## What is needed
Copy out the lines from the one containing "The height and width of the screenshot is (763, 1568)." through the one containing "Action: tap(549, 411)", inclusive, substituting "Unfold" for "Expand" and changing nothing else.

--- begin ---

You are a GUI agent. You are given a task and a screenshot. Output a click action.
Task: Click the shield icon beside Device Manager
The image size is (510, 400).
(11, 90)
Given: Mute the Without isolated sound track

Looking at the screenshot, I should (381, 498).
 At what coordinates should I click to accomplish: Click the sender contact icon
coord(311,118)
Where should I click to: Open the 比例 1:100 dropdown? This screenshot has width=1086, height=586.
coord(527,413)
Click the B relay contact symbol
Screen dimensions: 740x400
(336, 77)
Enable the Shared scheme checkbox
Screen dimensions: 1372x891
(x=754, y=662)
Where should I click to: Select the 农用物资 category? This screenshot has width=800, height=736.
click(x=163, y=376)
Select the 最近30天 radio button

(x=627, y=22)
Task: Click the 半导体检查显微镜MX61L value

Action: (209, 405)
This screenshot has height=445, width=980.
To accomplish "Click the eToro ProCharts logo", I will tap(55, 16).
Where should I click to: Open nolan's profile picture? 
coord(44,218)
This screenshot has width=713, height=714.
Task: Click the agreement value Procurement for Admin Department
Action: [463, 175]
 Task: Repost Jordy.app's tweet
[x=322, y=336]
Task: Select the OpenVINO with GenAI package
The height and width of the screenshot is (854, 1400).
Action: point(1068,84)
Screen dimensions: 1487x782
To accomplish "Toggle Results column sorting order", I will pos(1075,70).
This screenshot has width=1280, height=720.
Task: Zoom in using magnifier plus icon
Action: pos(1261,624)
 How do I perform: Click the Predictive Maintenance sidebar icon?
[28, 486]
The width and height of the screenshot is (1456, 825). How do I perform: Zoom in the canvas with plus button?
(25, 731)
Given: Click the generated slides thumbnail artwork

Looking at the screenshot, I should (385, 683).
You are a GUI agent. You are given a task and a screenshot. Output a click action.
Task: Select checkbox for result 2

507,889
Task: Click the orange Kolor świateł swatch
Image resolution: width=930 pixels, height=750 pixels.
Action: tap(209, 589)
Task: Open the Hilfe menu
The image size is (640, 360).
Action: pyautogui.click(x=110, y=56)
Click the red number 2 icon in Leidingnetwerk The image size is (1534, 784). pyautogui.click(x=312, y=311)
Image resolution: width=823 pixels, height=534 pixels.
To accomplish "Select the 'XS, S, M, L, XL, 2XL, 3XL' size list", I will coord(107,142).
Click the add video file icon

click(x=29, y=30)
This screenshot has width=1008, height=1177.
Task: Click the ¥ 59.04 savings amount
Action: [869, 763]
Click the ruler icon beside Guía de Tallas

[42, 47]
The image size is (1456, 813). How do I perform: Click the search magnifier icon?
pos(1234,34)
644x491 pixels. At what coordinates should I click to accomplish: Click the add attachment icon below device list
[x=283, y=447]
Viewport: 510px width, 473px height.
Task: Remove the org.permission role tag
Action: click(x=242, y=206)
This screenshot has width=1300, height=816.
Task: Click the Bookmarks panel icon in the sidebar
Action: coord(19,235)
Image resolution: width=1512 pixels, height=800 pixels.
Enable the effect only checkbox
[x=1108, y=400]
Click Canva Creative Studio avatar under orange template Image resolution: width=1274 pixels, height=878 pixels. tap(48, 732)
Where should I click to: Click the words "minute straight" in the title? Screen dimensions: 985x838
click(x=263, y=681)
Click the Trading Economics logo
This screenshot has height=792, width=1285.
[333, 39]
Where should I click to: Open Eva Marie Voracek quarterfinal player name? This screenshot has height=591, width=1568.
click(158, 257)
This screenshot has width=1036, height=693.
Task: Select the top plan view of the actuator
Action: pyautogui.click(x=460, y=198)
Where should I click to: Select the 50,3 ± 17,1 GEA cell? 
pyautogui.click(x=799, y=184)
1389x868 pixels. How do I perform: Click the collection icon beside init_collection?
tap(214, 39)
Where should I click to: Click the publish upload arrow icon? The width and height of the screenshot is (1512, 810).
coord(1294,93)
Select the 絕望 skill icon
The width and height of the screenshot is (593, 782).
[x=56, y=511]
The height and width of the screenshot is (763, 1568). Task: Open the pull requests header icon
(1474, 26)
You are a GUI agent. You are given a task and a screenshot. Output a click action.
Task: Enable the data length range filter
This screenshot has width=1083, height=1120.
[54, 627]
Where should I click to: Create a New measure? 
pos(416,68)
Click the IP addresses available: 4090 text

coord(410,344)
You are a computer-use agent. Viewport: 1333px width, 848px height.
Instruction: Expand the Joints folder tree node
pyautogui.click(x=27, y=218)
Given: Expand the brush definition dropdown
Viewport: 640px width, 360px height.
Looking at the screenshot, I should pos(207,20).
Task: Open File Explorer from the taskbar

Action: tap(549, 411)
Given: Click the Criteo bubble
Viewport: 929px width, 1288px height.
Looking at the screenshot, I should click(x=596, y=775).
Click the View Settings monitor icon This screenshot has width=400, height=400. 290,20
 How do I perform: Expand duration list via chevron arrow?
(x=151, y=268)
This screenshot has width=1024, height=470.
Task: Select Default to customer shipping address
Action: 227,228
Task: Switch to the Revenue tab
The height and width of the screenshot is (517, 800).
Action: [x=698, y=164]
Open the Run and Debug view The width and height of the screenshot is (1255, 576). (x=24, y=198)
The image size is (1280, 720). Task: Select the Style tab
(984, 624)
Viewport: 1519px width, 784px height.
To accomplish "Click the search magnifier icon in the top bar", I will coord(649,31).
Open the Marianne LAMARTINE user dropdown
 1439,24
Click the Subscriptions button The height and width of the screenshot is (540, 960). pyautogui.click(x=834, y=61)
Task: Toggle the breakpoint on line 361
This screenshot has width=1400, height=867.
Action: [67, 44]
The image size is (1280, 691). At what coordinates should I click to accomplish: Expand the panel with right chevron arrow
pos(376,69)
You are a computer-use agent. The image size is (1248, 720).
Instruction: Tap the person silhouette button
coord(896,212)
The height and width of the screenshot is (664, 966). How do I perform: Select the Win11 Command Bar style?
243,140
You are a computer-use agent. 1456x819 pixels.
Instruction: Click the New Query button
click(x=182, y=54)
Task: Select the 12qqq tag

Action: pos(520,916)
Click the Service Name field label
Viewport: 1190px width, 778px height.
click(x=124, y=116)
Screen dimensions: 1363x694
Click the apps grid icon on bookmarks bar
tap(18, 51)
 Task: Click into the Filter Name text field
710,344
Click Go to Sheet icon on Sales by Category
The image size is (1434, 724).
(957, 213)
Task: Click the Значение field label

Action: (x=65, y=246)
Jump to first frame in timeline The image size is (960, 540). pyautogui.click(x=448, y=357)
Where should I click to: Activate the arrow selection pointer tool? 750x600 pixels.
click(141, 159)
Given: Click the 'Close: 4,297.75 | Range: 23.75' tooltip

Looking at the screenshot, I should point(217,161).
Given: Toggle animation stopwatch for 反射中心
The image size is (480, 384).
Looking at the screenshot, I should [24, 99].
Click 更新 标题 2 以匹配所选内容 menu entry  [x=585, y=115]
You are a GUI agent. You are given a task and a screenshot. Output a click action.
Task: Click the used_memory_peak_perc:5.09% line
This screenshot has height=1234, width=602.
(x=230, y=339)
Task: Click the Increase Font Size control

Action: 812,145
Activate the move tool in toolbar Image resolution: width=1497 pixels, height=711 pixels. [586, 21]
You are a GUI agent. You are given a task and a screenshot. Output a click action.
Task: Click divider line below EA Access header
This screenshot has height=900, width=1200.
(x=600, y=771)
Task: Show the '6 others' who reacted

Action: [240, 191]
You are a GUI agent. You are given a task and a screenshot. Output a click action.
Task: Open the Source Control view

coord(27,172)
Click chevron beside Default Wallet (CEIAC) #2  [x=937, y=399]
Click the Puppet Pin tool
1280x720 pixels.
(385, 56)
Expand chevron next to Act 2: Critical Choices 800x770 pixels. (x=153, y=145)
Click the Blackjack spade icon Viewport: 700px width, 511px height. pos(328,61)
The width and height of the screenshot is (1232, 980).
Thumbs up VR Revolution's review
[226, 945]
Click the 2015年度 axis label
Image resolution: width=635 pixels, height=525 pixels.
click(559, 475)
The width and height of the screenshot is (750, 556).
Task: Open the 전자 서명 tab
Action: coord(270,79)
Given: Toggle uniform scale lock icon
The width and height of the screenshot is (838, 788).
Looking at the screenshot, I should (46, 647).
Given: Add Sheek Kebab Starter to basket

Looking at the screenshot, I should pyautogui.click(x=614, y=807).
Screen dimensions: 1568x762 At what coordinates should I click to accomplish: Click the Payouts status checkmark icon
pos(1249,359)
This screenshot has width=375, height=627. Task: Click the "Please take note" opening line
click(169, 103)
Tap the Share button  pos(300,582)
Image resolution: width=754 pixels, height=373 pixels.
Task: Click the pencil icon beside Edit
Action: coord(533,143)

--- end ---

## Output below
The height and width of the screenshot is (763, 1568). Task: Open the pull requests header icon
(1474, 26)
You are a GUI agent. You are given a task and a screenshot. Output a click action.
Task: Enable the data length range filter
This screenshot has width=1083, height=1120.
[54, 627]
Where should I click to: Create a New measure? 
pos(416,68)
Click the IP addresses available: 4090 text

coord(410,344)
You are a computer-use agent. Viewport: 1333px width, 848px height.
Instruction: Unfold the Joints folder tree node
pyautogui.click(x=27, y=218)
Given: Unfold the brush definition dropdown
Viewport: 640px width, 360px height.
Looking at the screenshot, I should pos(207,20).
Task: Open File Explorer from the taskbar

Action: tap(549, 411)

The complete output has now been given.